Türkei: Schweden und Finnland unterstützen „Terrororganisationen“
Der türkische Präsident Recep Tayyip Erdogan machte unterdessen öffentlich erneut deutlich, dass er eine Zustimmung zum Nato-Beitritt Schwedens und Finnlands von einem Zugehen auf sein Land in Sicherheitsfragen abhängig macht. Die Nato-Erweiterung gehe für die Türkei einher mit dem Respekt, den man ihren Empfindsamkeiten entgegenbringe, sagte er bei einer Rede vor seiner islamisch-konservativen Regierungspartei AKP in Ankara.

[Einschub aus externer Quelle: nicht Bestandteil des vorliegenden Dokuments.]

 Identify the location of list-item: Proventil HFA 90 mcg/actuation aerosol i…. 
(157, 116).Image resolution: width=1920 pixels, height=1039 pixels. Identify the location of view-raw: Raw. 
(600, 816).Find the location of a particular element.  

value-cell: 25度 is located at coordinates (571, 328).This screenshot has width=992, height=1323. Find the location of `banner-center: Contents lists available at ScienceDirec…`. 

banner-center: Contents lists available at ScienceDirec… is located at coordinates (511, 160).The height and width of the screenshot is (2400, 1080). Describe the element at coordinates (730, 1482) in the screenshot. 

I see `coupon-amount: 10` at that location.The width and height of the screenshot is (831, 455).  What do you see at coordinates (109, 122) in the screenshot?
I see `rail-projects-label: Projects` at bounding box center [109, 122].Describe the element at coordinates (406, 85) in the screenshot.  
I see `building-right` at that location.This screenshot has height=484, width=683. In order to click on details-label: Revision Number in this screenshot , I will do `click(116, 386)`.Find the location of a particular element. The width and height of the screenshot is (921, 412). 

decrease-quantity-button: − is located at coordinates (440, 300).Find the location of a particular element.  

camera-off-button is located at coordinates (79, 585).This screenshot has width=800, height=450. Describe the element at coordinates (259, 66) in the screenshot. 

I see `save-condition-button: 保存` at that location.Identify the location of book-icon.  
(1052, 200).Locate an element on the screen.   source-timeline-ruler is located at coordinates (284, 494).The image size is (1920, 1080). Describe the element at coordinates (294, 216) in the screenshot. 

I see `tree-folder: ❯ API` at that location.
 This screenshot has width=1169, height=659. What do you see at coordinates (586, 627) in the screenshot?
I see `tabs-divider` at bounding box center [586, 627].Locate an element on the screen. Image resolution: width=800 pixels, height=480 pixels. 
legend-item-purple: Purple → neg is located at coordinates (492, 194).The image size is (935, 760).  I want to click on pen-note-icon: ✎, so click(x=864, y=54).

Schweden und Finnland wollten weitermachen mit der Unterstützung von Terrororganisationen, aber gleichzeitig die Zustimmung der Türkei für eine Nato-Mitgliedschaft, bemängelte Erdogan. „Das ist milde ausgedrückt ein Widerspruch.“
Dem Land Schweden warf Erdogan etwa vor, die Auslieferung von 30 „Terroristen“ zu verweigern. „Die Nato ist ein Sicherheitsbund, eine Sicherheitsorganisation. Insofern können wir nicht ja dazu sagen, dieses Sicherheitsorgan unsicher zu machen“, sagte Erdogan.
Als „Terroristen“ bezeichnet Erdogan etwa Anhänger der verbotenen kurdischen Arbeiterpartei PKK, die auch in den USA und Europa als Terrororganisation gilt. Die Türkei sieht aber auch die Kurdenmiliz YPG in Syrien als Terrororganisation an – für die USA ist die YPG in Syrien dagegen ein Verbündeter.
Türkei will in den USA F-16-Kampfjets kaufen
Wie die Türkei von einem Veto gegen einen Nato-Beitritt von Schweden und Finnland abgehalten werden kann, war bis zuletzt unklar. Nach Angaben von Diplomaten könnten neben Erklärungen der beiden Nordländer zum Kampf gegen den Terrorismus auch Waffengeschäfte eine Rolle spielen. So will die Regierung in Ankara in den USA F-16-Kampfjets kaufen – in Washington war ein möglicher Deal zuletzt aber politisch umstritten.
Hoffnung ist nun, dass Gespräche des türkischen Außenministers Mevlüt Cavusoglu in New York Bewegung in den Streit bringen könnten. Cavusoglu wollte sich dort unter anderem mit seinem US-Kollegen Antony Blinken treffen. „Die Diplomatie geht weiter“, sagte ein Diplomat am Mittwoch in Brüssel.
Russland droht Finnland
Russland reagierte insbesondere auf die Ankündigung aus Finnland umgehend mit Kritik und Drohungen. Kreml-Sprecher Dmitri Peskow sagte, Russland würde eine Mitgliedschaft des Nachbarlandes in dem westlichen Militärbündnis „definitiv“ als Bedrohung ansehen. Das russische Außenministerium erklärte, Moskau sehe sich gezwungen, darauf „militärisch-technisch und auf andere Weise“ zu reagieren.
Am Freitag verkündete das Energieunternehmen RAO Nordic Oy, ein in Helsinki ansässiges Tochterunternehmen des russischen Konzerns InterRAO, dann einen Lieferstopp von russischem Strom nach Finnland. Das Unternehmen verwies auf ausbleibende Zahlungen. Es sei zu hoffen, dass sich die Lage „bald“ bessere und der Handel wieder aufgenommen werden könne.